On what principle can she be called a first offender? If rogues are to be imprisoned at all, by what process of reasoning can it be argued that she ought to go free?
Surely the time is come when other people as well as prisoners must be considered. What will be the effect of a judgment like this? It can have but one effect: it will encourage similar young women in their lives of deception and fraud.
I may here stop to ask whether a young man charged with similar offence would have been dealt with at Tower Bridge Police-Court, or at any other court, in a similar way. My own conviction is that he would not have been so dealt with.
This raises the question whether there is or ought to be equality, or something approximating to equality, of punishment for the sexes.
This being the day of women's rights, I would say that certainly there ought to be something like equality even in the imposition of sentences; but the law and its administrators do not hold this view.
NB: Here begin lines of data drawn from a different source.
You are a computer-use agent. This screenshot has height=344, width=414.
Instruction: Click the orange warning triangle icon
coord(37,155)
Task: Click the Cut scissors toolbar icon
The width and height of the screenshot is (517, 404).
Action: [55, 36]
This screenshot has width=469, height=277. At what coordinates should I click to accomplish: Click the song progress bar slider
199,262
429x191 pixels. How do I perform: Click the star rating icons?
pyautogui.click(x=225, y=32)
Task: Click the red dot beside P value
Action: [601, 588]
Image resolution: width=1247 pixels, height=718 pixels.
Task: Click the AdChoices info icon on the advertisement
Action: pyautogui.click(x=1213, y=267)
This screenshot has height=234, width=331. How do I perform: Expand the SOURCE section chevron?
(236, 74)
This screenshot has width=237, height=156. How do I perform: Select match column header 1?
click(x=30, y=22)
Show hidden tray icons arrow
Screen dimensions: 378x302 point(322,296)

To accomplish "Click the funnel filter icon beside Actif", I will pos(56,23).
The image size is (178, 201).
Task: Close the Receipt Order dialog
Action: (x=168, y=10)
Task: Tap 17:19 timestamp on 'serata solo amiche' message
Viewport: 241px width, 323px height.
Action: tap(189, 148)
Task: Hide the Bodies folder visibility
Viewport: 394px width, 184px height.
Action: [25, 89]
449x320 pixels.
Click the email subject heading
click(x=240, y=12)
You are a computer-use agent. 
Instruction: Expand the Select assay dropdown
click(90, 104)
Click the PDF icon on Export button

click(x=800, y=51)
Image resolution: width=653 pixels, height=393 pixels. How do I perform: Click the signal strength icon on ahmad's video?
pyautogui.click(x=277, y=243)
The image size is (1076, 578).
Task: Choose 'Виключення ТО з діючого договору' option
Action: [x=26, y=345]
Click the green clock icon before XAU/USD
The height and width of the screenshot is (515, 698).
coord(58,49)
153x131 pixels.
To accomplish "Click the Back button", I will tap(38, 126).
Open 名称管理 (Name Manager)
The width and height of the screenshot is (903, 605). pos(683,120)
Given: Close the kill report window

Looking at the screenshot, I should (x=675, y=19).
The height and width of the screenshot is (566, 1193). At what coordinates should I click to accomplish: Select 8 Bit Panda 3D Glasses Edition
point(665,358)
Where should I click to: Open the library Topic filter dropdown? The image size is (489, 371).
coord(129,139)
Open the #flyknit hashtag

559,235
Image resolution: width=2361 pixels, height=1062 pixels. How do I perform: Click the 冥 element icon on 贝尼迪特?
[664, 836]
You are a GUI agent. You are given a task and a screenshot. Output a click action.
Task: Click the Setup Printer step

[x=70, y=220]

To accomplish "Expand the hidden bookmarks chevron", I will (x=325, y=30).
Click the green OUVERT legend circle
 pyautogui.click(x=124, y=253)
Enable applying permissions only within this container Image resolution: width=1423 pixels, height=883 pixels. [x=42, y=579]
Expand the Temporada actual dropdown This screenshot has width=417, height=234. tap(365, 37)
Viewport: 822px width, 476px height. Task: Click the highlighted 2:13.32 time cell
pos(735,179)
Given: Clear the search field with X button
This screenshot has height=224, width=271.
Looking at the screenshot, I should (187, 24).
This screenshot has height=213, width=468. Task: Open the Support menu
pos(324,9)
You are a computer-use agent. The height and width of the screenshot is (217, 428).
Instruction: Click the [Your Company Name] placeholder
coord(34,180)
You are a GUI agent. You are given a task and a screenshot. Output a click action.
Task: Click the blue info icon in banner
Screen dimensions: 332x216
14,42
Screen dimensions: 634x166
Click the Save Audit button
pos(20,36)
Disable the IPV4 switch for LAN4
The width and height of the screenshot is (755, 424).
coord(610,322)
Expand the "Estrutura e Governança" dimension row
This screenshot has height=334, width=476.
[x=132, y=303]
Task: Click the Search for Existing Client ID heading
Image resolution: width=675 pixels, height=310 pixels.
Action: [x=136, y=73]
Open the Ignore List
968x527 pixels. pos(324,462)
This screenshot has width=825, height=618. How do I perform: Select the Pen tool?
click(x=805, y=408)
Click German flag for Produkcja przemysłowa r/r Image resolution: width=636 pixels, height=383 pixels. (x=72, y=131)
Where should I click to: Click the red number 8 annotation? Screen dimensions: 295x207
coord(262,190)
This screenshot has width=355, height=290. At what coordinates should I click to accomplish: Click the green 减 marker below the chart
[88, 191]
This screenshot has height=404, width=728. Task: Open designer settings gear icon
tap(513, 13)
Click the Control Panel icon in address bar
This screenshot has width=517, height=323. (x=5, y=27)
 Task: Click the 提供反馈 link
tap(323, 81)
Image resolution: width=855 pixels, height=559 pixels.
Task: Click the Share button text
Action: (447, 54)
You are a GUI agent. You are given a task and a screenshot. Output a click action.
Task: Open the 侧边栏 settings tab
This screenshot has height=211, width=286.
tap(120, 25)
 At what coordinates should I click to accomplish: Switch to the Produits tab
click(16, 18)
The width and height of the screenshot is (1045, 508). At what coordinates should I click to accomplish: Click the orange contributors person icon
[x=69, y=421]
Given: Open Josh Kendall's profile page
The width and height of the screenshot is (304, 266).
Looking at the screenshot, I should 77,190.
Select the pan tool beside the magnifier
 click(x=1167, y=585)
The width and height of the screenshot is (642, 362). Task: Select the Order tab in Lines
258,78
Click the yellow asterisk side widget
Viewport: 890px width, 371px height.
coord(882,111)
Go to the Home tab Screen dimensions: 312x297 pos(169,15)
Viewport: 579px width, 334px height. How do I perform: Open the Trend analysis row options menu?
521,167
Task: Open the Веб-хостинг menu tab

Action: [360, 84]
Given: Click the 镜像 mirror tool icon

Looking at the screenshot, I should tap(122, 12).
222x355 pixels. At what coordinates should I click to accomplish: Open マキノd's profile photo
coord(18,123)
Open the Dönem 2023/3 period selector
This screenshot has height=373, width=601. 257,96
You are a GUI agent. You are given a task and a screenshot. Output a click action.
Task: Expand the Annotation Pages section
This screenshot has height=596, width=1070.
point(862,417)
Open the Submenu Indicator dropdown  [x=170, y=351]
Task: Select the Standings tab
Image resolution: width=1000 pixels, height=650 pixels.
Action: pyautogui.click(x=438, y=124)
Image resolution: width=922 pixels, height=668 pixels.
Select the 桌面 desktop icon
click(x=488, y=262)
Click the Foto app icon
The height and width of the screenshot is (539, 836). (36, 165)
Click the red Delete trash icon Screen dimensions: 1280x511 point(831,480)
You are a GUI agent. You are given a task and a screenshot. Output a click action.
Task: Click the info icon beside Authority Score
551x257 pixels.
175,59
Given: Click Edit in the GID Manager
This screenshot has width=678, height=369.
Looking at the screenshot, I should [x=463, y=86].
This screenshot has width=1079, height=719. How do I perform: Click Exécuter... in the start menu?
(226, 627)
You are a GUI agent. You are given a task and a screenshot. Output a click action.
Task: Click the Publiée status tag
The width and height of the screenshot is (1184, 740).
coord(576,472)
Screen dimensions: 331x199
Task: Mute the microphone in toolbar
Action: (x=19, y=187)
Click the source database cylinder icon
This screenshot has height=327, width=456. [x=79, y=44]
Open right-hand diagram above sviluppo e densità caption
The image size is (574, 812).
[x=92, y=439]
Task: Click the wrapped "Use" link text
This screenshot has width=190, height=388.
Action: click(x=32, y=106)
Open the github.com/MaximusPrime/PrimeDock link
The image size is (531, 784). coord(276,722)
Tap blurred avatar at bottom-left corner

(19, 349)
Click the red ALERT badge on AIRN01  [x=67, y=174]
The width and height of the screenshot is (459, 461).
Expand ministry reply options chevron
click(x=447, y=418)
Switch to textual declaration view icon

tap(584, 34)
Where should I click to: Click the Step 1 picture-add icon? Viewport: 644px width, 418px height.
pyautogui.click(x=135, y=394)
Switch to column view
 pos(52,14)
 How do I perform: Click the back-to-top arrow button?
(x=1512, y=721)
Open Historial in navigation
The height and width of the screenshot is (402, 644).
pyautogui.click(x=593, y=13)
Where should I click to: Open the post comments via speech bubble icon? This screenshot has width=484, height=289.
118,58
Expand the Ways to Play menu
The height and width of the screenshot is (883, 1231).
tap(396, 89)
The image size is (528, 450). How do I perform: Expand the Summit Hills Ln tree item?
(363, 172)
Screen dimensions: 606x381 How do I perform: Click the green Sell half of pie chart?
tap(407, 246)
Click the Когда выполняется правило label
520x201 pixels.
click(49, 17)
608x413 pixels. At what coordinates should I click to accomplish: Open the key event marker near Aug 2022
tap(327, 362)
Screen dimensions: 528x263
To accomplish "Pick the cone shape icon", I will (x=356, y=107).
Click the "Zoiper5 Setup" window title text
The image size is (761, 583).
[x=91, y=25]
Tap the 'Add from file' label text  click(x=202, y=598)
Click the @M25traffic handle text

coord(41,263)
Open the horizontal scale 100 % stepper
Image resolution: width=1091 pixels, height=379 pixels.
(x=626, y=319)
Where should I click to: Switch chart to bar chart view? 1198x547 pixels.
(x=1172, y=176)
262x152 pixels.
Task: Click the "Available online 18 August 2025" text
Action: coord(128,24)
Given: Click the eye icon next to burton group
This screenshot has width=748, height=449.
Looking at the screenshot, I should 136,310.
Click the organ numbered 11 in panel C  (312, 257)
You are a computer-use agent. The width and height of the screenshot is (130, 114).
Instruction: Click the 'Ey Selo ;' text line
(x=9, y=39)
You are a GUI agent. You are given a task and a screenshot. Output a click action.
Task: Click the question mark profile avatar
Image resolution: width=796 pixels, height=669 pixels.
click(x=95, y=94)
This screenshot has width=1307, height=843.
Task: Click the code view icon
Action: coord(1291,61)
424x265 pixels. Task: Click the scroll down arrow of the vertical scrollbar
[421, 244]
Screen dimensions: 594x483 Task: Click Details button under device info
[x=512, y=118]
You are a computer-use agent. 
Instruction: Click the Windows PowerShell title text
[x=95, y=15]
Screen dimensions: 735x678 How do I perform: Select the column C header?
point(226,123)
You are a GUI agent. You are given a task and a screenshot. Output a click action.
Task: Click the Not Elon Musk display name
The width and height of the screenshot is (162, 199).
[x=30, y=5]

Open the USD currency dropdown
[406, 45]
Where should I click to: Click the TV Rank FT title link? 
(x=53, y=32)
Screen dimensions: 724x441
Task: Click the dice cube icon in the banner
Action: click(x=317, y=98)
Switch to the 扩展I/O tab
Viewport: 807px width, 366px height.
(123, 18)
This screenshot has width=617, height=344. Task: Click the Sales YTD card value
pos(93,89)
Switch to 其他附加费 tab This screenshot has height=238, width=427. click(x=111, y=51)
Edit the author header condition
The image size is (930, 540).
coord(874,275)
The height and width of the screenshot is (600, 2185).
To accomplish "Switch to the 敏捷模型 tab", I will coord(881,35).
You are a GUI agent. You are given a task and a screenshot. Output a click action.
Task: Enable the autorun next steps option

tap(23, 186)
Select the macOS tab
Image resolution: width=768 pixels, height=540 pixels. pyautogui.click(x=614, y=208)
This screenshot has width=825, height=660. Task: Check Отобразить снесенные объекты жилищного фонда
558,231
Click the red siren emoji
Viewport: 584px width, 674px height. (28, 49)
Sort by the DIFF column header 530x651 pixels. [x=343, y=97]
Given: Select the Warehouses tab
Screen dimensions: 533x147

I do not remember any case of a man and woman being jointly charged, both being jointly and equally guilty, in which the man did not receive much the heavier sentence.
I can understand it in the case of husband and wife, for the law considers husband and wife as one; but, unfortunately for the husband, it considers the male person as that particular one. But, with regard to unmarried couples, I can see no general reason for severity to the man and leniency to the woman.
At the risk of appearing ferocious, I must say that I was taken aback at the Tower Bridge Police-Court decision, for I confess that I would have preferred the magistrate giving the prisoner six months' hard labour, or sending her for trial before judge and jury. Not that I want either men or women to be detained in prison—I hate the thought of it—but I happen to hate something else much more, and that is the idea that plausible and crafty young women can rob and ruin decent old women with impunity.
I hold—though in this I may be wrong—that if the law cannot compel fraudulent persons to restore their ill-gotten gains—and in the case of the prisoner at Tower Bridge this was, of course, impossible—then at least it ought to administer in such cases a decent amount of punishment. But the course adopted did not uphold the dignity of the law; it did not in the least help those that have suffered; it did not punish the prisoner; neither did it serve to act as a warning to others. But while, as I have previously said, justice is, on the whole, fairly administered, there is still a wide difference in the sentences given for like offences. The demeanour of a prisoner before the magistrate may easily add to or lessen the length of his sentence; crocodile tears and a whining appeal for mercy generally have an opposite effect to that the prisoner wishes.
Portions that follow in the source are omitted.